As I thumbed through the report cards it suddenly made sense to me why it meant so much to him…why he seemed to embrace it the way he did (not to the point where he would do anything about it) and to appreciate a family that worked around it.

The report cards were tough to read. The comments were tough to read.
These are just a few:

Grade One: Unsatisfactory in self-control, attention and finishing work
Grade Two: Unsatisfactory in dependability, self-control, finishing work, conduct.
Grade Three: Unsatisfactory in self-control, attention and finishing work
Comments: At times Michael is quite inattentive.
Grade Four (the first time): Unsatisfactory in self-control, attention, finishing work, effort, conduct.
Comments: Michael’s promotion to grade five is doubtful due to his inattentiveness.
Grade Four (the second time): Unsatisfactory in self-control, attention and finishing work
Grade Five: Unsatisfactory in self-control, attention, finishing work, effort conduct
Comments: Michael is not attentive when new work is being presented. (1)
Comments: Michael is handicapped by poor work habits, inattentiveness, careless homework and a desire to play instead of work

And so it goes on. The story from the report cards is one of a little boy who could not get it together and knowing him as I did, I can see why. When we went to Broadway plays I had to get aisle seats so he could get up if he needed. There were so many accommodations I made and acceptance of who he was.

It must have been so painful for him. He never talked about this, never showed me these report cards (though he would have laughed them off I think). He always said he hated school. That was it.

Half way through the report cards I actually looked up and went to say something, to him.

As if he was right there. I wanted to say “Oh honey, why didn’t you tell me?” But he did in so many ways.

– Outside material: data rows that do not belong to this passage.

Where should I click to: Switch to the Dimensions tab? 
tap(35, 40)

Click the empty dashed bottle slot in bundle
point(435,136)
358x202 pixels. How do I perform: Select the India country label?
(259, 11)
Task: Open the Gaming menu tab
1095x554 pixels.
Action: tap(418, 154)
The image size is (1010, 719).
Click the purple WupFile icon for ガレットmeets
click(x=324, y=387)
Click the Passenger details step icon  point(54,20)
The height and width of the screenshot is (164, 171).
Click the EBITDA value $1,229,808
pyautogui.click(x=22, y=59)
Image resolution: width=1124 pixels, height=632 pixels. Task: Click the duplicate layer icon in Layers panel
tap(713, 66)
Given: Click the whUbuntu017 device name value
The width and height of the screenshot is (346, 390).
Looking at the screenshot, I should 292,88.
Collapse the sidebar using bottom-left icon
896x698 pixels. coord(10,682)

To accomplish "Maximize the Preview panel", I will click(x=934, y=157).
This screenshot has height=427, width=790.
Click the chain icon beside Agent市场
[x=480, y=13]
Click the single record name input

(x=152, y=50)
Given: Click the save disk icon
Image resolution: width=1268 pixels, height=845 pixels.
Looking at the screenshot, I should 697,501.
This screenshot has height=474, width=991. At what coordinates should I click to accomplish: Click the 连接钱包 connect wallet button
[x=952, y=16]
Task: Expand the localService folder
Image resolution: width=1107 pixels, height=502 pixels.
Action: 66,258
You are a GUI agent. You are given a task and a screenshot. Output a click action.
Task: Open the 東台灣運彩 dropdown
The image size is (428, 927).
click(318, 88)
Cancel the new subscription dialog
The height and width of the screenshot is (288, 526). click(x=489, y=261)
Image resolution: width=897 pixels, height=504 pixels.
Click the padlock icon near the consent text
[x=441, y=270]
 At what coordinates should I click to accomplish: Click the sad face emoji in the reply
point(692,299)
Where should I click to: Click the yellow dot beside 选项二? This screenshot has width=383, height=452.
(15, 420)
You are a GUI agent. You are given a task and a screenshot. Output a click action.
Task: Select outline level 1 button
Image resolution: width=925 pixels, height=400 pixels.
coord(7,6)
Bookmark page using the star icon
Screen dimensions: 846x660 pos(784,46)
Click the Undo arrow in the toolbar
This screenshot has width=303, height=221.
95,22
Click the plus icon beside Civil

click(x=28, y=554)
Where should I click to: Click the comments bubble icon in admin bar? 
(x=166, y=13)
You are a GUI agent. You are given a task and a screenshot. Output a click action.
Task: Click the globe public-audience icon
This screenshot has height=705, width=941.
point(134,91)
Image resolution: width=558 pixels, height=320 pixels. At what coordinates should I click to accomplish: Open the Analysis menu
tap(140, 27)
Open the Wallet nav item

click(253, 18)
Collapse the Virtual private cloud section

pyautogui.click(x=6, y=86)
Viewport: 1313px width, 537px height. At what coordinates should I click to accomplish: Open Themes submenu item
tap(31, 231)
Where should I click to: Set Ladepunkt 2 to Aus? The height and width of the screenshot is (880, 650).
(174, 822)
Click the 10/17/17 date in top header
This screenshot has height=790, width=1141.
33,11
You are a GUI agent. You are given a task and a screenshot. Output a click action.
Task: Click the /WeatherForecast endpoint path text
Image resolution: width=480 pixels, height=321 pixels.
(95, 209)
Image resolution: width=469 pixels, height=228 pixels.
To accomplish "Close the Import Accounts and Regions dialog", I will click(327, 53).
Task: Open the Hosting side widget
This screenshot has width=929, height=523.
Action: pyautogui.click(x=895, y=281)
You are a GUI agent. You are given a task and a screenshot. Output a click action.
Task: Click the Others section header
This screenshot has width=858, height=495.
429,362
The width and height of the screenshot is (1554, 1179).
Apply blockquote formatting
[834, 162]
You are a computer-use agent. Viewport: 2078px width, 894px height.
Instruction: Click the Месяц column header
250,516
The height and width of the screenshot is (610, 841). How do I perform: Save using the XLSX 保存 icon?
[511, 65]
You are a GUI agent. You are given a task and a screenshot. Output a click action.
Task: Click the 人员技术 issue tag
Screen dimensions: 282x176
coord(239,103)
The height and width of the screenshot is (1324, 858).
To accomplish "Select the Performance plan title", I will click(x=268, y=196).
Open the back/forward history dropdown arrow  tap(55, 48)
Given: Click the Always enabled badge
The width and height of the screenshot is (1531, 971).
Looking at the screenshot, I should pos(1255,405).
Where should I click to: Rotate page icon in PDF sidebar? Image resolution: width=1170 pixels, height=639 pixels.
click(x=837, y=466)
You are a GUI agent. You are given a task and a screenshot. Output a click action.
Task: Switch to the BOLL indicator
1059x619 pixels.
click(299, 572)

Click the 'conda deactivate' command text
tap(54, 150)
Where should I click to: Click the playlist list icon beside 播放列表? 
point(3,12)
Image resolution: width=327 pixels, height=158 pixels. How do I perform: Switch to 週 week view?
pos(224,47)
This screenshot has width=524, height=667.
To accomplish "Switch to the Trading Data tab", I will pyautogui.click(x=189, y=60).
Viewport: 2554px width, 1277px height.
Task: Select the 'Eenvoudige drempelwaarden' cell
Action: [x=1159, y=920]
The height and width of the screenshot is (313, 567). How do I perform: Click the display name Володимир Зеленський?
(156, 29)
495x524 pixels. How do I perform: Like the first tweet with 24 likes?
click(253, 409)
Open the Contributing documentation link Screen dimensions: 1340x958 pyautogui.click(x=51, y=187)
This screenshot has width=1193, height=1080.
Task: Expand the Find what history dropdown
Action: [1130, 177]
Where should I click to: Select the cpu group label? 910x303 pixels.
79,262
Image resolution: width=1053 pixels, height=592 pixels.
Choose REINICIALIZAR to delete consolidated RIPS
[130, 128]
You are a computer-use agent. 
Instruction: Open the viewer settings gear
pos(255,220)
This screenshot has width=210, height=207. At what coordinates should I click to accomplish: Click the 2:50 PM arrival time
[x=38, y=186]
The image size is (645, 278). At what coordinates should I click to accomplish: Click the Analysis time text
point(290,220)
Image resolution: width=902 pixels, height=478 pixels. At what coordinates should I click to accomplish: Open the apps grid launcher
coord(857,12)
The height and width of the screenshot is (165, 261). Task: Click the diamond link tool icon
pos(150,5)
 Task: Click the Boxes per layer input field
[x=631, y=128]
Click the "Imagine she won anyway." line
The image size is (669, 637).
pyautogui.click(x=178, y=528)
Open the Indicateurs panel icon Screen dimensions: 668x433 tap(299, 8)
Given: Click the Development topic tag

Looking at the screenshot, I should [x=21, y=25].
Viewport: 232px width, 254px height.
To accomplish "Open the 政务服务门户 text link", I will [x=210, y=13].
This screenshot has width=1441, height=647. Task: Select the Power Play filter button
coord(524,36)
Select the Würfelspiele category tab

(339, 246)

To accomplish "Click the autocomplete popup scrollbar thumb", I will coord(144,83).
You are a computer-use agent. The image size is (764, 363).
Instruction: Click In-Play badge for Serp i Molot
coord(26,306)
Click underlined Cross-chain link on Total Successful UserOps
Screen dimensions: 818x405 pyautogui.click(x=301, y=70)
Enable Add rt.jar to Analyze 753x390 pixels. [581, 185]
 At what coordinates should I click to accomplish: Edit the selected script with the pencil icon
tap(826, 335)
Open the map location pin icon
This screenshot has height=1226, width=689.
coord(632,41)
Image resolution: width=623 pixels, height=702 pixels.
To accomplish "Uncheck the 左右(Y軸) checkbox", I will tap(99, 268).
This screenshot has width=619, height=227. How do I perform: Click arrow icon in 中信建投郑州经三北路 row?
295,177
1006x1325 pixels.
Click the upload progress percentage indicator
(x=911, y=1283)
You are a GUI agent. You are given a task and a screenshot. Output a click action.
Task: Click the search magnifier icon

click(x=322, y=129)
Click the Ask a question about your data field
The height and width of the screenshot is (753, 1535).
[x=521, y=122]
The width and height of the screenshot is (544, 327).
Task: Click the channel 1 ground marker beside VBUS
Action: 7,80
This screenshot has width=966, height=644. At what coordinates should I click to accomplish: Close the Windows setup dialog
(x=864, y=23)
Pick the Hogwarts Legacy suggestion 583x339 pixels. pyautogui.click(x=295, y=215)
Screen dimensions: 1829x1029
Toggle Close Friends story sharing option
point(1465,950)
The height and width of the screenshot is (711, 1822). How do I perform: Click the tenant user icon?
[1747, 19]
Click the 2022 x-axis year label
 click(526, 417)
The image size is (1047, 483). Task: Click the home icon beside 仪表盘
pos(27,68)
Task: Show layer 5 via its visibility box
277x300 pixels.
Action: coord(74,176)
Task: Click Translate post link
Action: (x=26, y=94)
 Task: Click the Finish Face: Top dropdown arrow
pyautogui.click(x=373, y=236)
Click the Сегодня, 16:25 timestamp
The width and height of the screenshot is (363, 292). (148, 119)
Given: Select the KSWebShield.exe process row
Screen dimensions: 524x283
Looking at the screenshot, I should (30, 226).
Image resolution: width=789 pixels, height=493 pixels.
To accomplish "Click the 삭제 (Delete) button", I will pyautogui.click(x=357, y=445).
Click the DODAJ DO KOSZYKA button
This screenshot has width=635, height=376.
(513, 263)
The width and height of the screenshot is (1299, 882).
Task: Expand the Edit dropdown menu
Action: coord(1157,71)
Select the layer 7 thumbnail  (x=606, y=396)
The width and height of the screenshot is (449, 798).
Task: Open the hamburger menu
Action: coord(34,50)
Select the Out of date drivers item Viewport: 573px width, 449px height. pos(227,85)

And I think he was as happy as he was with me, with us, with life when we were together because I brought it out of the closet and we named it and we all worked around it.

I just wanted to hug him reading those report cards. I wanted to give him a big hug and tell him I loved him. And I was sorry he went through that.

But Michael fished as much as he could. And I supported him in that whole fishing thing even though I never understood it. He said it was the only thing that calmed him and I believed him….

I’m glad I was able to help while he was here.

And I wish I could give that little boy a hug.